Ebola en RDC : l’Africa Cdc et l’Oms intensifient la riposte
L’épidémie d’Ebola continue de s’étendre en République démocratique du Congo (RDC). Selon les données officielles du ministère de la Santé, 1 203 cas ont été recensés depuis la mi-mai, dont 321 décès. 148 patients sont considérés comme guéris, tandis que 419 autres sont hospitalisés ou en isolement.
La souche Bundibugyo est à l’origine de cette flambée. Elle touche désormais 34 zones de santé réparties dans trois provinces : l’Ituri, épicentre de l’épidémie, ainsi que le Nord-Kivu et le Sud-Kivu.

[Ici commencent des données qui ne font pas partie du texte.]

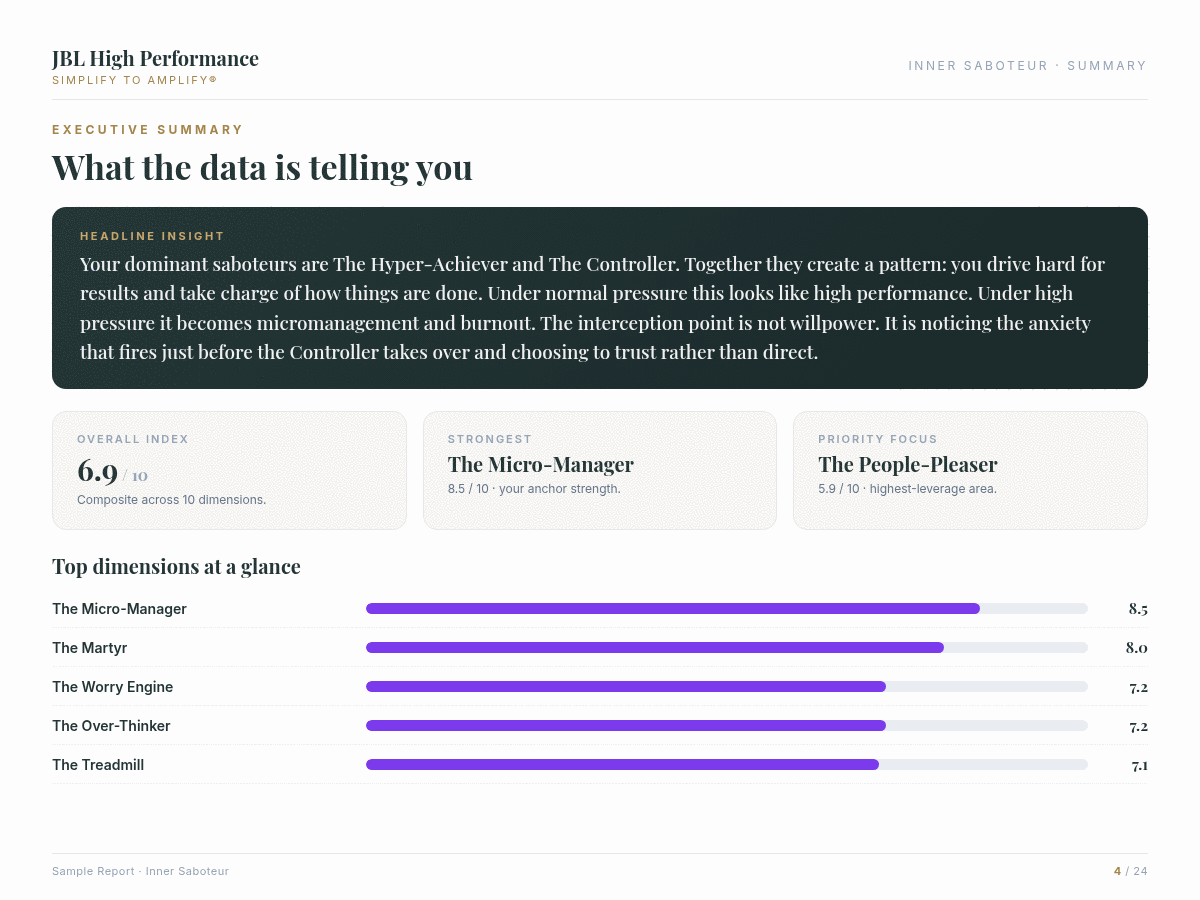This screenshot has height=900, width=1200.
Task: Open the Priority Focus People-Pleaser card
Action: [970, 470]
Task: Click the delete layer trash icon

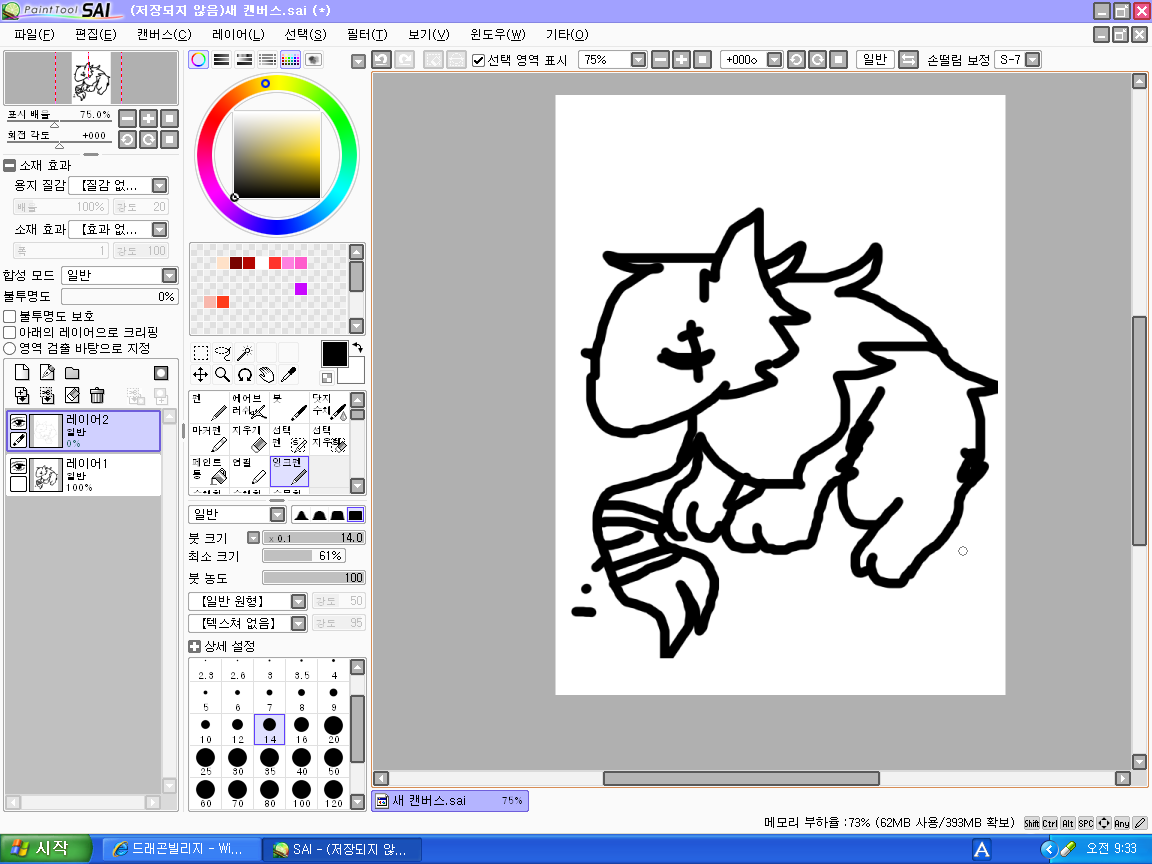Action: pos(97,396)
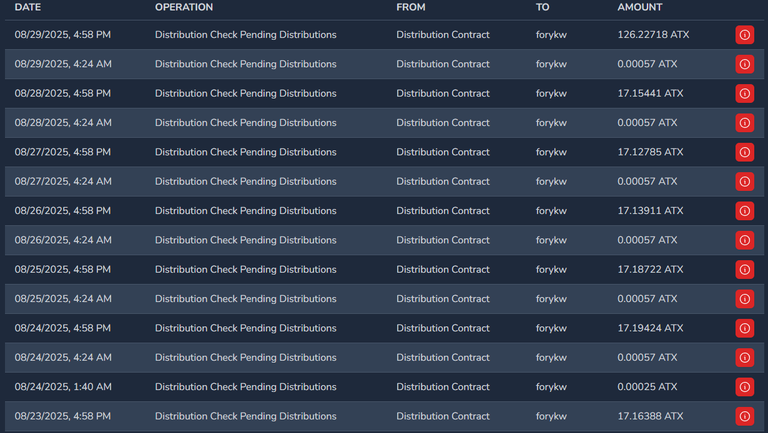Click operation text in 08/25/2025, 4:58 PM row
Image resolution: width=768 pixels, height=433 pixels.
tap(245, 269)
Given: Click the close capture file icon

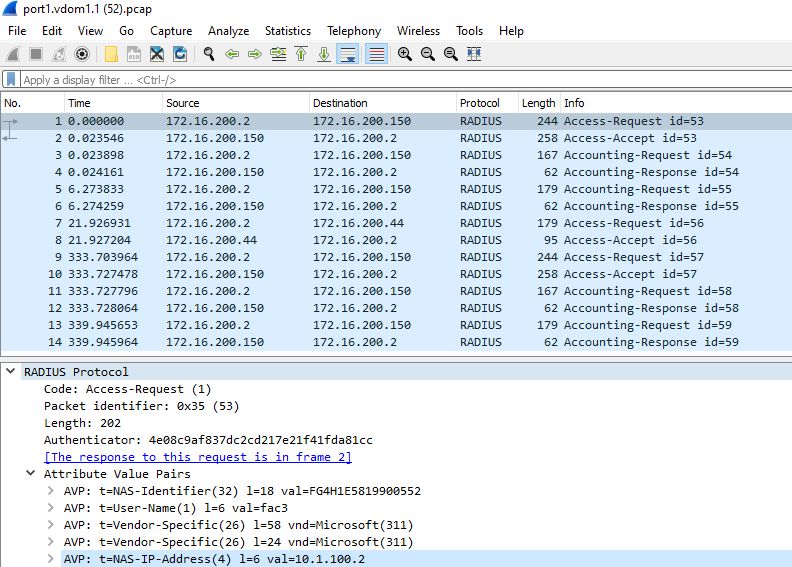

Plusieurs obstacles freinent la réponse sanitaire. Le ministère cite le refus de certaines communautés de se soumettre aux tests post-mortem, des capacités de prise en charge limitées en Ituri et un suivi des contacts qui reste sous la barre des 95 % fixée comme objectif. Les autorités appellent la population à signaler tout cas suspect, à respecter les gestes barrières et à ne pas manipuler les dépouilles.
Les partenaires internationaux restent engagés. Le directeur général des Centres africains de contrôle et de prévention des maladies (Africa CDC), Jean Kaseya, a indiqué que l’Organisation mondiale de la Santé (OMS), le Centre européen de prévention et de contrôle des maladies (ECDC), ainsi que les autorités congolaises et françaises coordonnent leurs actions pour endiguer la propagation.
De son côté, le directeur général de l’OMS, Tedros Adhanom Ghebreyesus, a souligné que le conflit armé complique fortement les opérations, en limitant l’accès aux zones touchées, en dispersant les personnes contacts et en alimentant la méfiance des populations.
Face à cette situation, l’Africa CDC annonce le lancement, en partenariat avec le Bureau régional de l’OMS pour l’Afrique et le gouvernement ougandais, d’une Équipe continentale conjointe d’appui à la gestion des incidents (IMST). Basée à l’Université de Makerere, en Ouganda, cette plateforme vise à renforcer la coordination des interventions, l’assistance technique et la coopération transfrontalière au profit de la RDC, de l’Ouganda et des pays voisins exposés au risque.
L’Africa CDC précise que cette initiative illustre la volonté du continent de consolider ses capacités de préparation et de réponse aux urgences sanitaires grâce à une action coordonnée et pilotée par les États africains.